• [Instruction A] In the commit message, reproduce the stretch from "This patch solves" through "convert it to int.", switching "nightly tests" to "regression tests".
• [Instruction B] For each statement, answer yes or no according to the commit message and quote the deciding words: (i) the accumulated result of gemmlowp_mm_native is always uint; (ii) the RHS matrix no longer needs padding on the X dimension; (iii) zero padding validation tests are replaced with an assertion in the configure method of the kernel.

• [Source text]

COMPMID-3928: Fix output conversion in gemmlowp_mm_native

This patch solves the following issues that arose from nightly tests:

 - The accumulated result of gemmlowp_mm_native can be either uint or
int and in order to be stored in memory we need to convert it to int.

- The RHS matrix still needs padding on the X dimension. Hence, revert
few changes to add the necessary padding elements.

- Replace zero padding validation tests with assertion in the configure
method of the kernel.

• [Data provided]

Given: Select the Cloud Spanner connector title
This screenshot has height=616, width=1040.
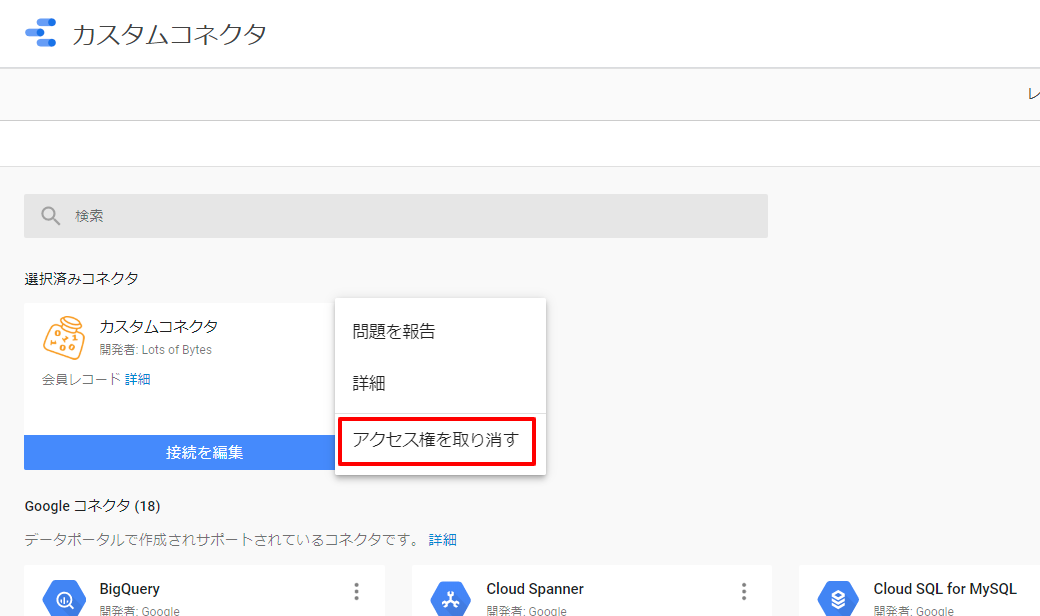Looking at the screenshot, I should tap(535, 589).
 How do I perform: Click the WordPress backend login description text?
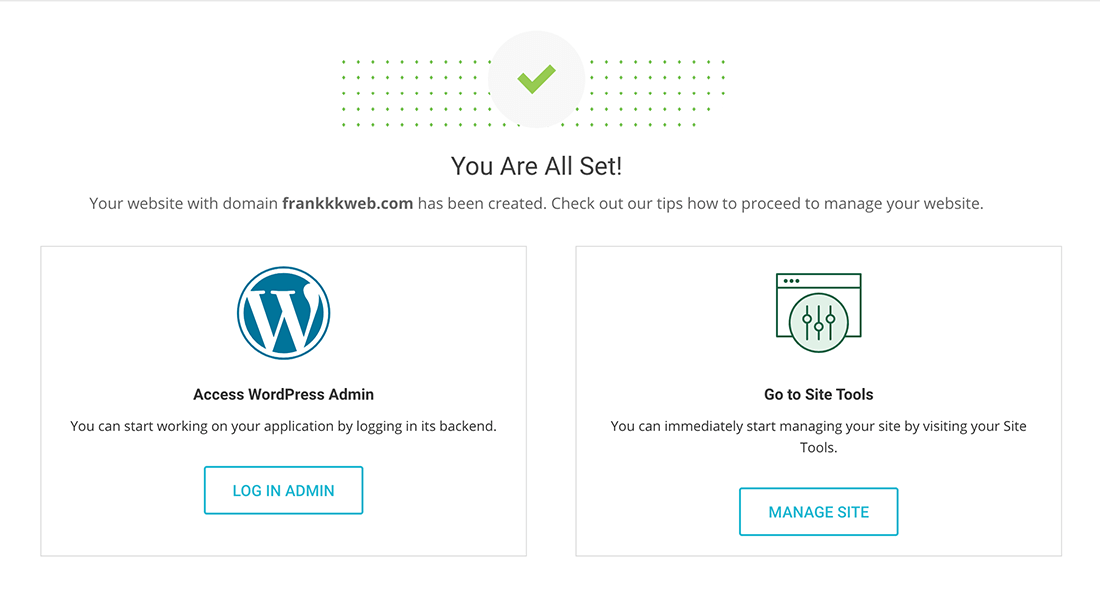tap(283, 426)
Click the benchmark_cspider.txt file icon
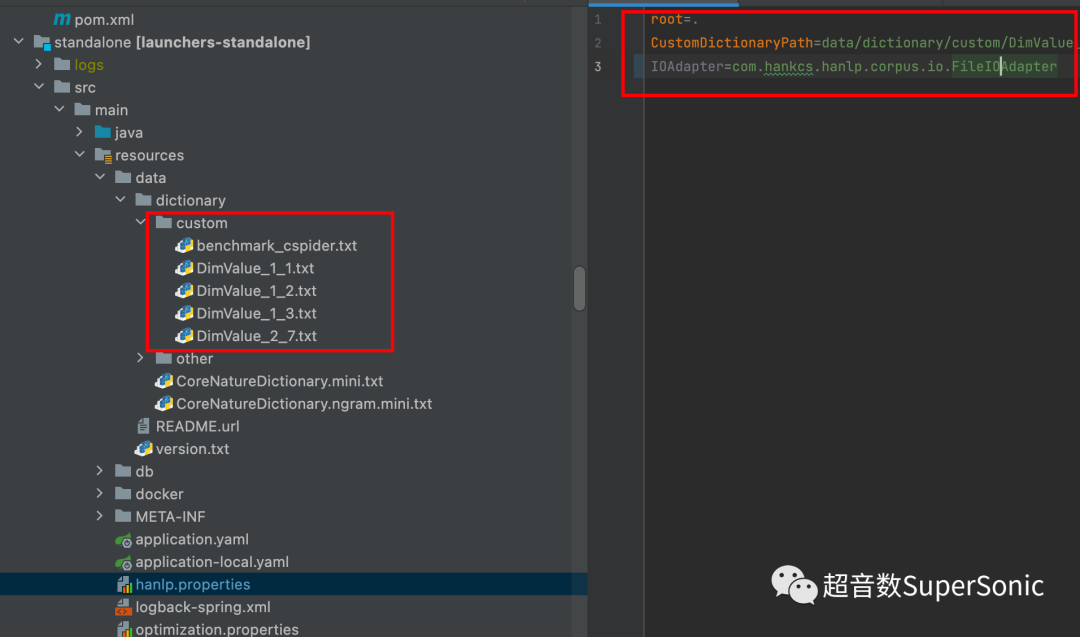 [184, 245]
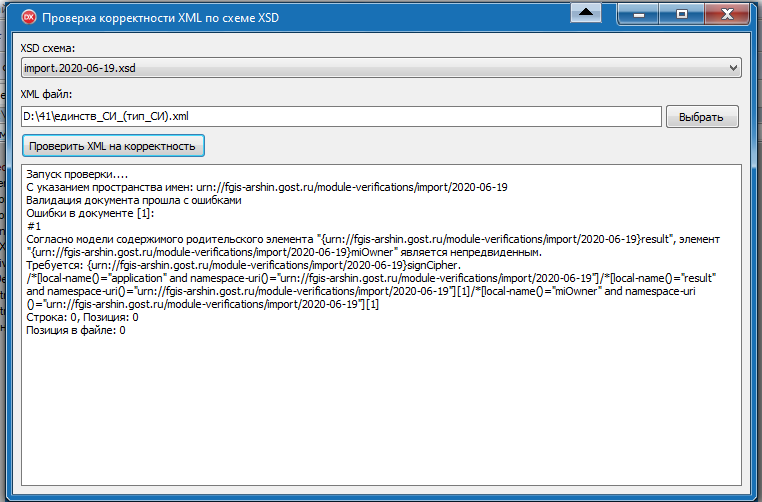Click the 'XSD схема:' label
Image resolution: width=762 pixels, height=502 pixels.
(48, 48)

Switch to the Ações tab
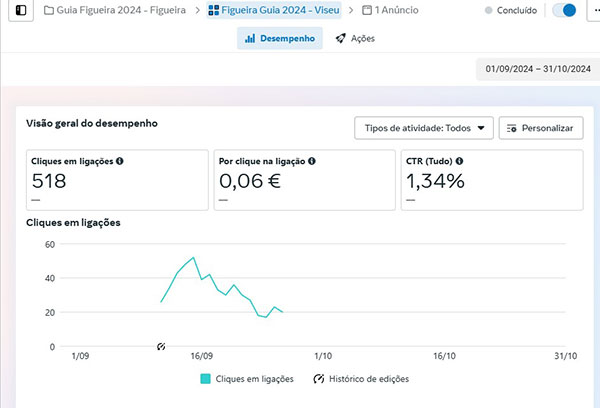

• [Task output A]
This patch solves the following issues that arose from regression tests:

 - The accumulated result of gemmlowp_mm_native can be either uint or
int and in order to be stored in memory we need to convert it to int.

• [Task output B]
(i) No: "The accumulated result of gemmlowp_mm_native can be either uint or int"
(ii) No: "The RHS matrix still needs padding on the X dimension."
(iii) Yes: "Replace zero padding validation tests with assertion in the configure method of the kernel."